NVIDIA is seeking a highly skilled and experienced HPC Cluster Engineer to design, deploy, and operate GPU compute clusters for EDA (Electronic Design Automation) and high-performance computing workloads used across multiple teams and projects. You will collaborate with researchers and infrastructure teams to ensure clusters are performant, scalable, and reliable.

Responsibilities

  • Develop and enhance the ecosystem around GPU-accelerated computing, including building scalable automation solutions.
  • Continuously improve infrastructure provisioning, management, observability, and day-to-day operations through automation.
  • Provide technical leadership and strategic guidance for managing large-scale HPC systems, including deployment of compute, networking, and storage.
  • Foster strong customer and cross-functional partnerships to ensure consistent cluster support and adapt to evolving user needs.
  • Support researchers running EDA workloads, including performance analysis and optimizations.
  • Conduct root cause analysis and suggest corrective actions; proactively find and fix issues before they occur.
  • Build tooling to accelerate researcher velocity, debugging, and software performance at scale.

Requirements

  • Bachelor’s degree in Computer Science, Electrical Engineering, or related field, or equivalent experience.
  • Minimum of 5 years of proven experience crafting and operating large-scale compute infrastructure, including cluster configuration management tools such as BCM or Ansible.
  • Experience with AI/HPC job schedulers and orchestrators such as Slurm, LSF, PBS, or Kubernetes.

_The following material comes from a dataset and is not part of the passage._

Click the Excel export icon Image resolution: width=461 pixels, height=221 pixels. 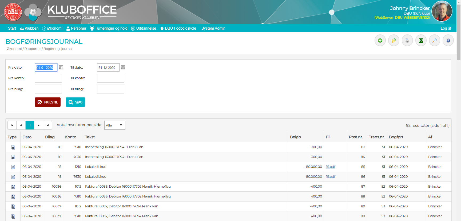point(421,41)
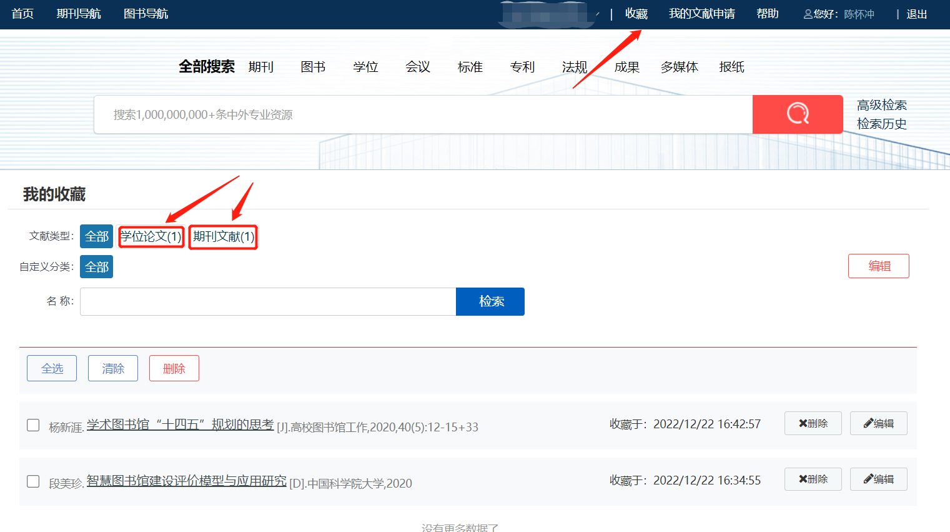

Applied experience with AI/HPC workflows that use MPI and NCCL.
  • Proficient with Linux (Rocky/CentOS/RHEL and/or Ubuntu distributions).
  • Solid understanding of container technologies such as Enroot and Docker.
  • Proficiency in Python and Bash.
  • Experience analyzing and tuning performance for a variety of EDA workloads; excellent problem-solving to analyze complex systems, identify bottlenecks, and implement scalable solutions.
  • Excellent communication and collaboration skills.
  • Passion for continual learning and staying current with HPC infrastructure technologies and approaches.

Ways to stand out

  • Background with NVIDIA GPUs, CUDA programming, NCCL, and MLPerf benchmarking.
  • Experience supporting EDA workloads and tools.
  • Familiarity with high-speed networking for HPC, including InfiniBand, RDMA, and RoCE.
  • Understanding of fast, distributed storage systems such as Lustre and GPFS for AI/HPC workloads.
  • Familiarity with metrics collection and visualization at scale using Prometheus, OpenSearch, and Grafana.

Compensation & Benefits

  • Your base salary will be determined based on your location, experience, and the pay of employees in similar positions.
  • Base salary ranges provided in the posting:
    • Level 3: 152,000 USD - 241,500 USD
    • Level 4: 184,000 USD - 287,500 USD
  • You will also be eligible for equity and benefits (see NVIDIA benefits page referenced in the original posting).

Additional information

  • Applications for this job will be accepted at least until March 15, 2026.
  • This posting is for an existing vacancy.
  • NVIDIA uses AI tools in its recruiting processes.
  • NVIDIA is an equal opportunity employer and committed to fostering a diverse work environment.